[Interface element records]
########

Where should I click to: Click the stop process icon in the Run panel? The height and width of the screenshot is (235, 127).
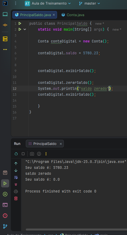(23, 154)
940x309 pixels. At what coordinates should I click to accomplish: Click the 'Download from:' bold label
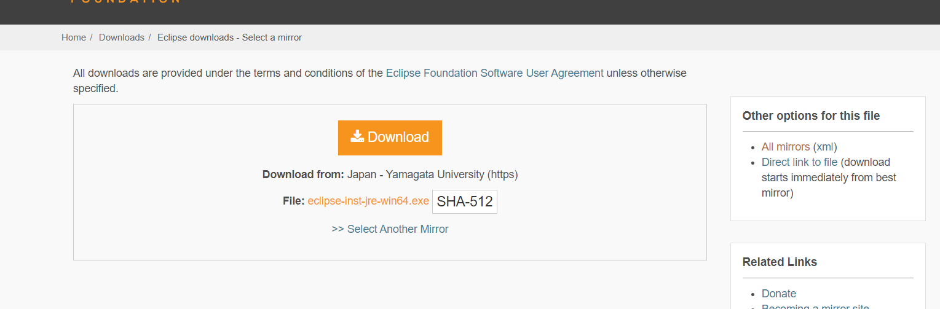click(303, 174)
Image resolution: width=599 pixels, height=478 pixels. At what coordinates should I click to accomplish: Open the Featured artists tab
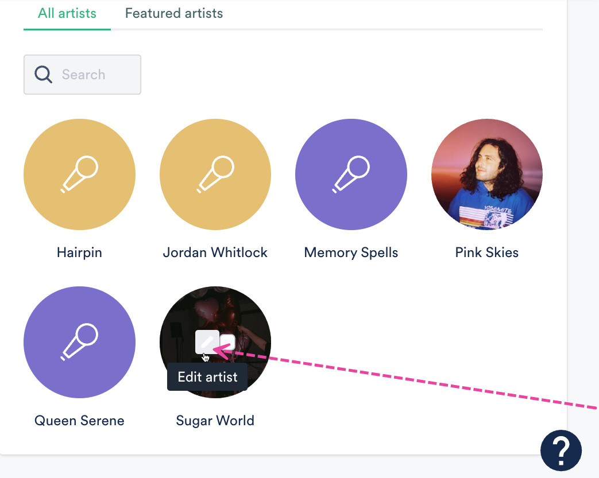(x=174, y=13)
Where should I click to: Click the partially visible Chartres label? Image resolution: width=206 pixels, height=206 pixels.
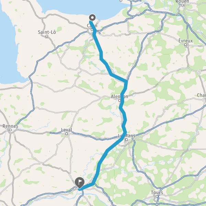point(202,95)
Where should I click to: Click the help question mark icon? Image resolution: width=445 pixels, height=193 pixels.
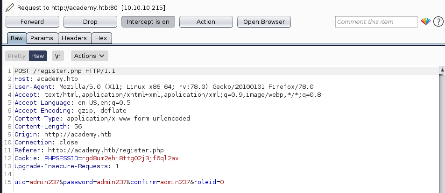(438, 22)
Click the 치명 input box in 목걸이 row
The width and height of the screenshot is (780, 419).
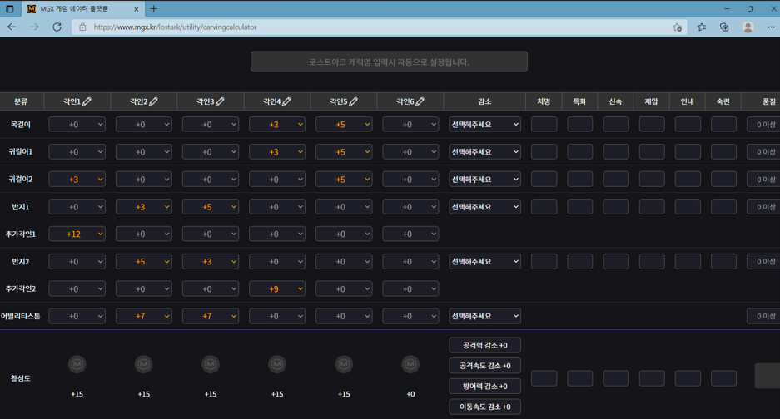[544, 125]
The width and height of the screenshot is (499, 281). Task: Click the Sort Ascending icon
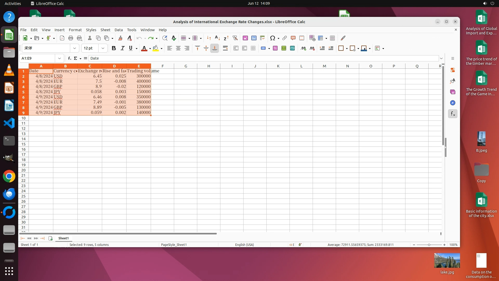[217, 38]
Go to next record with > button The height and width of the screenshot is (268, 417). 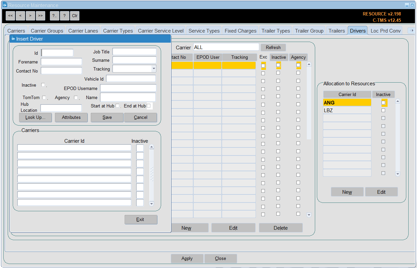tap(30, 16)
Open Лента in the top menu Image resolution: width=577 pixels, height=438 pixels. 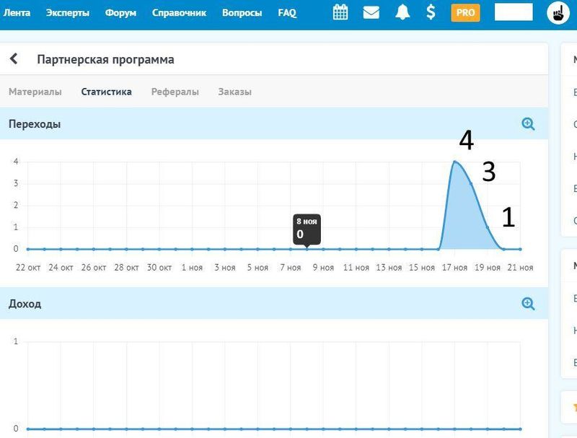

########

Short task:
Arrange everything from the start of the records down to the line containing "click(303, 174)" as a two-column CSV with the columns instruction and click_point. Give one row per record, putting its text and its answer each in a single quoted field with line breaks replaced by spaces, and leave the pictures out.

Output of the task:
instruction,click_point
"Where should I click to: Click the stop process icon in the Run panel? The height and width of the screenshot is (235, 127).","(23, 154)"
"940x309 pixels. At what coordinates should I click to accomplish: Click the 'Download from:' bold label","click(303, 174)"